In fact, our industry, like many others, has seen a proliferation of vanity metrics in the digital era, as well as metric fraud like purchasing follows and streams. To counteract these forces, we homed in on unexpected metrics and data points that tell stories helpful to our clients and users, who range from fans to festival organizers and booking agents. For example, we surface which artists of note are following one another, something hard to figure out when scanning an artists’ thousands or millions of Twitter followers. This can show unanticipated connections and suggests potential collaborations and partnerships.

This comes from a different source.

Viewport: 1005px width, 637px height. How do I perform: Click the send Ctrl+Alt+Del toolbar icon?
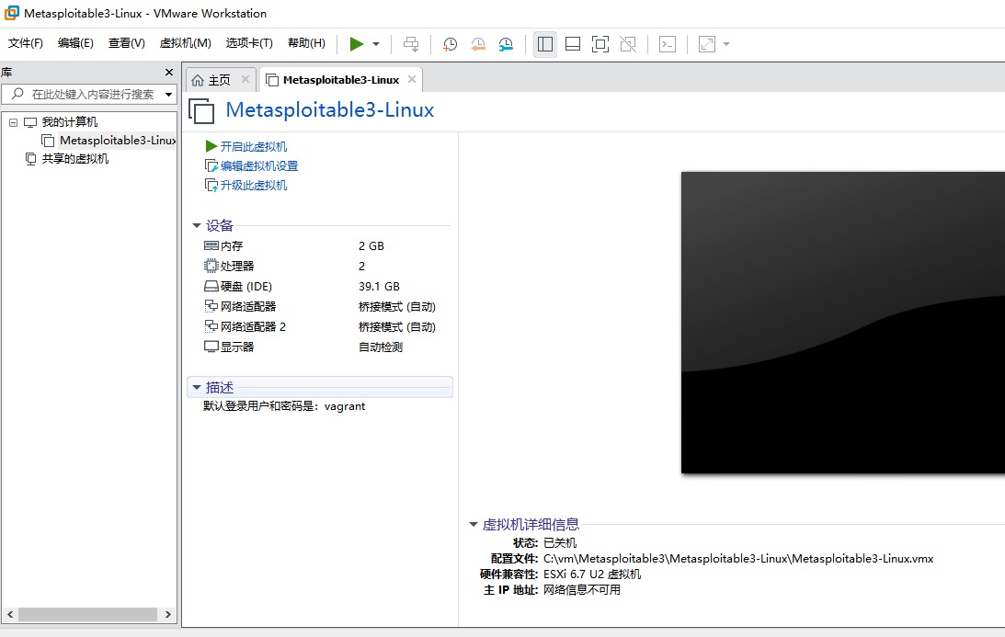411,44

We also made sure to solve one of the industry’s toughest data problems, by following one simple rule. One artist = one profile. It sounds ridiculously obvious, but even the world’s leading streaming platform doesn’t follow that rule. The only way to achieve that level of precision is by adding a human touch. A lot of times we have to defend our claim that we have one of the largest artist databases in the world, currently just shy of 500,000 profiles. We hear things like, “yeah, but I know this service that has 2 million.” They might claim this, but if you go to that particular service and type in “Tiesto”, you’ll get 10 or even more profiles for the same artist. From a data perspective, this renders such service useless, because having data scattered through multiple profiles for the same artist doesn’t let you engage in any kind of data-related analysis. It’s like one person having multiple social security numbers.
Along with finding these simple, but hard-to-solve data painpoints, we also looked for benchmarks and metrics that made sense to our community. For example, we realized that the price of a standard-sized beer was a great benchmark for the overall cost of a festival or venue, guiding music fans to find the right experience for their budgets and helping event operators see how they measure up to the competition. People note the cost of a pint, our curators validate it, and we can then show a meaningful data point to our users. Other industries may find other quirky yet extremely telling metrics that can only be revealed by well-cultivated data.

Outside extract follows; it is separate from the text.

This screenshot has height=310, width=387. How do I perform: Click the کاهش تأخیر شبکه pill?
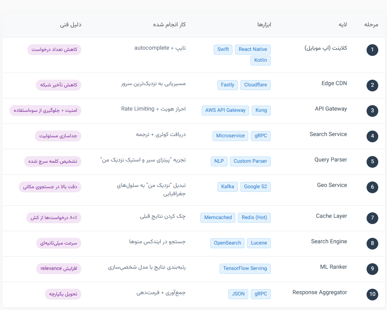(x=59, y=85)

On top of right-scaled humans and data that actually matters, you need a large dose of flexibility. To find enough skilled people with a broad grounding in pop culture and strong local knowledge, we had to get creative. We found lots of talented and qualified people in our home region of Eastern Europe. We recruited people from around the world, and used crypto to pay those in unstable regions who had the skills we needed. For example, we found a good group of curators in Venezuela, where inflation almost instantly destroys fiat currency values and where banking is chaotic, to say the least. By keeping our focus reasonable, we can make their jobs reasonable, reducing curation or moderation burnout.
These approaches need to be tailored to your industry, but the human-machine balance in cultivating quality, actionable data should be your goal. It’s allowed us to raise the bar on insights into the live music business, insights we expect to continue to grow richer as time passes. A scalable curation system is possible, with the right mix of openmindedness, tech tools, and smart people.